Work request -
Copy out, from the data, each line containing the string "system".

Stored records
----
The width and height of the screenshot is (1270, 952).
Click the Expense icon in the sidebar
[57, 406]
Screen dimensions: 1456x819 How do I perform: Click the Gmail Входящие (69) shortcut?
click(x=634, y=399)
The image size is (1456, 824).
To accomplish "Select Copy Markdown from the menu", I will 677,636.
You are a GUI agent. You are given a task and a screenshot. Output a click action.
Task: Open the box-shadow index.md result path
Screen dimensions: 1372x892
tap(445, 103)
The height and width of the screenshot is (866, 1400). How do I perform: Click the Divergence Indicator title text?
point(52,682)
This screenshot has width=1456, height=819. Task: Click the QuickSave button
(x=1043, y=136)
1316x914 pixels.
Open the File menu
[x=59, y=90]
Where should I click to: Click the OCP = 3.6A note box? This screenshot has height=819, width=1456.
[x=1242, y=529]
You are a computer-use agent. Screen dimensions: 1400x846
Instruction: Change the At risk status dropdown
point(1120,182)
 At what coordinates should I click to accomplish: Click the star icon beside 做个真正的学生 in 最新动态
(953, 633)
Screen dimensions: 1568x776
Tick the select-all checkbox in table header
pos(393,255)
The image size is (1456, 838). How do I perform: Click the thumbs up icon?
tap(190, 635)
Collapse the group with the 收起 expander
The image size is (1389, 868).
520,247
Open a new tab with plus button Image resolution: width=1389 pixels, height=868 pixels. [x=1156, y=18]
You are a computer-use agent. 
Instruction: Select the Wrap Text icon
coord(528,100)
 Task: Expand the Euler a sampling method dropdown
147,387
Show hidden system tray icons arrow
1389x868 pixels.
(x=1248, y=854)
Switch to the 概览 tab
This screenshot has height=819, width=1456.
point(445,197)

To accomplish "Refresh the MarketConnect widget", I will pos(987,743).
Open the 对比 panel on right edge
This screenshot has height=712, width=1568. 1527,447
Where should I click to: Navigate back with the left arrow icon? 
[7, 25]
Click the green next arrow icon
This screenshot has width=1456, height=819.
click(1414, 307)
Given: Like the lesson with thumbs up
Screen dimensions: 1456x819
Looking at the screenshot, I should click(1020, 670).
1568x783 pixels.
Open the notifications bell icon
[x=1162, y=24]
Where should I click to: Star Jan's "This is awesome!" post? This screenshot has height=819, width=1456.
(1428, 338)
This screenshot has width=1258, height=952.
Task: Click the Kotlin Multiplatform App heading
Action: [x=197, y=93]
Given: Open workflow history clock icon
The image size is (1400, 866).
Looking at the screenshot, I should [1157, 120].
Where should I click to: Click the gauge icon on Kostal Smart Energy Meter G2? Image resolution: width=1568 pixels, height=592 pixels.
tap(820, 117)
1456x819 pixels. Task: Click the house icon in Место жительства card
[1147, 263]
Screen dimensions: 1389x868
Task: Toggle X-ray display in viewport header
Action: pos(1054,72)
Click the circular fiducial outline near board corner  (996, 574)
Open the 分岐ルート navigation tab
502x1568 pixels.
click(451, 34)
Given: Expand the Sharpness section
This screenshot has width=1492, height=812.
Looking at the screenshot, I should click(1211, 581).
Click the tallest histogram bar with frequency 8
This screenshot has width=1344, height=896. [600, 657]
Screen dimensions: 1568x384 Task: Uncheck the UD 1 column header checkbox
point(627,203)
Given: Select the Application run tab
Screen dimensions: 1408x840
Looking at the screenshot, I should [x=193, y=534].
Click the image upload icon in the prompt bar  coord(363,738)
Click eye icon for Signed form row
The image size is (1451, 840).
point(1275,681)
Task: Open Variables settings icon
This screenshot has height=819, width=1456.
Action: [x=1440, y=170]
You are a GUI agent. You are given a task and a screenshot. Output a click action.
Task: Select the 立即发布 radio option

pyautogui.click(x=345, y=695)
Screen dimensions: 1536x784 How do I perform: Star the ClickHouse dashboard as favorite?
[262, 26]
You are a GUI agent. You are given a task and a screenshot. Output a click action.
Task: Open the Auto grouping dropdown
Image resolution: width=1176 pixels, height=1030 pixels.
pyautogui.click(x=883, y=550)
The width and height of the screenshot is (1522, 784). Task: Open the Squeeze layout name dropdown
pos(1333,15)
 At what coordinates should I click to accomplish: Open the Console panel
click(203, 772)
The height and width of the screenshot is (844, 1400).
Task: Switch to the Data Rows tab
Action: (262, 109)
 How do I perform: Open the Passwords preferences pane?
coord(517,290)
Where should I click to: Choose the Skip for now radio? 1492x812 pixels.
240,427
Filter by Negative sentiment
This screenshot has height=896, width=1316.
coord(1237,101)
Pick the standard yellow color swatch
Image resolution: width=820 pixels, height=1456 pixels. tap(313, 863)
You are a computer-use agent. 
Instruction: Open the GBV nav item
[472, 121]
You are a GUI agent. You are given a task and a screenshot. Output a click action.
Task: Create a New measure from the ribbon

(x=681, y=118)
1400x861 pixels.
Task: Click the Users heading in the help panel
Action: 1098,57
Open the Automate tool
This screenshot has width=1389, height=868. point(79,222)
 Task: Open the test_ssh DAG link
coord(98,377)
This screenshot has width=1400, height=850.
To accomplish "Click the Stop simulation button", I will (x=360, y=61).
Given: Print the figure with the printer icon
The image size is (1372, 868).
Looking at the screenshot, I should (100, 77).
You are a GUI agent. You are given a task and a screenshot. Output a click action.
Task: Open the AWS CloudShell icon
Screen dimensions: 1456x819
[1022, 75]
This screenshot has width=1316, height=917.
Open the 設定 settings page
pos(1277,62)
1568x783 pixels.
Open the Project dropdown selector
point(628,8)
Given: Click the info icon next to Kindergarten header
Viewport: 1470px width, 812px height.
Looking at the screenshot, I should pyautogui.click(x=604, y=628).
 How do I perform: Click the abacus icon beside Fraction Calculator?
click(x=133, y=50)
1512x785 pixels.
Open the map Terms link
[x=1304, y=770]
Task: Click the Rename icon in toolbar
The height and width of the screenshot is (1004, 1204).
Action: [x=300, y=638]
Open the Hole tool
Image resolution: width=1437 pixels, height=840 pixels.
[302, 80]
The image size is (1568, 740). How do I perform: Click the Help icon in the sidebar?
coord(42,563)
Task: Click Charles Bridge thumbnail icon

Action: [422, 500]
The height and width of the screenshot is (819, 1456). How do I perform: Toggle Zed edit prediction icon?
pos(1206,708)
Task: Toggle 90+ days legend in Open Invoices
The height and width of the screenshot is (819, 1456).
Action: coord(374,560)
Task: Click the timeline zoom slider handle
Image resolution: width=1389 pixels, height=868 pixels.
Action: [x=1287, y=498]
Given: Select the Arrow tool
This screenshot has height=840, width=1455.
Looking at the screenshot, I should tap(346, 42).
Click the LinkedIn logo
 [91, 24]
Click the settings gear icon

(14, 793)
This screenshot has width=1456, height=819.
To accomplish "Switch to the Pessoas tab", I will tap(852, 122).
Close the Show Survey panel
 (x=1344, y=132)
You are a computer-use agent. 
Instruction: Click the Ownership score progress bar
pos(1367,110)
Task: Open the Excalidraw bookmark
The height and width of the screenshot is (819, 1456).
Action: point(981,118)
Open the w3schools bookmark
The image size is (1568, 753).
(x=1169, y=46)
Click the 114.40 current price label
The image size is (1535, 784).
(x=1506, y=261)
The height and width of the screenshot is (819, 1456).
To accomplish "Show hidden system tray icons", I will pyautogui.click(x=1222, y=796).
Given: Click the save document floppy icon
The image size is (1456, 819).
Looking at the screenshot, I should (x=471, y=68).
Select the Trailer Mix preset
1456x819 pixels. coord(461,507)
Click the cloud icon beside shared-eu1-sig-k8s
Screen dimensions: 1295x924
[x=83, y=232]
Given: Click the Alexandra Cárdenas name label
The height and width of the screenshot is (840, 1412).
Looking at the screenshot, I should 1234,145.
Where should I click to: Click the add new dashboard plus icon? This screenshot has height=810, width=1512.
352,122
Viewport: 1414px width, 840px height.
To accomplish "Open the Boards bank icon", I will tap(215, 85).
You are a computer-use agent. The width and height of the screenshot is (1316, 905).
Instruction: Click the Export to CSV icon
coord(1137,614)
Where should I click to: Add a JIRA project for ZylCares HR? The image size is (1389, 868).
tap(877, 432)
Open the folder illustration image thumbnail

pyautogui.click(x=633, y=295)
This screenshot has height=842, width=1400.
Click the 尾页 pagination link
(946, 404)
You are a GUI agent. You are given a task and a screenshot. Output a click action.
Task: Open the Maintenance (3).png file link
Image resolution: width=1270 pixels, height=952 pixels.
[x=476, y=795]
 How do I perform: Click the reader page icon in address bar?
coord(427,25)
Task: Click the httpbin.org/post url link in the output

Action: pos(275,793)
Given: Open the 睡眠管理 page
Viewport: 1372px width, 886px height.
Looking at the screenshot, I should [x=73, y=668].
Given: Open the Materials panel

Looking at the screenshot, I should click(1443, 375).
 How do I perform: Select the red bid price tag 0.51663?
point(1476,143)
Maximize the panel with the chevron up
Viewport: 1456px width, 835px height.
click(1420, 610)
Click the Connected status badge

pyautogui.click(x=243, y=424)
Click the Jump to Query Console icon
----
Result for this task -
Show hidden system tray icons arrow
To accomplish "Show hidden system tray icons", I will pyautogui.click(x=1222, y=796).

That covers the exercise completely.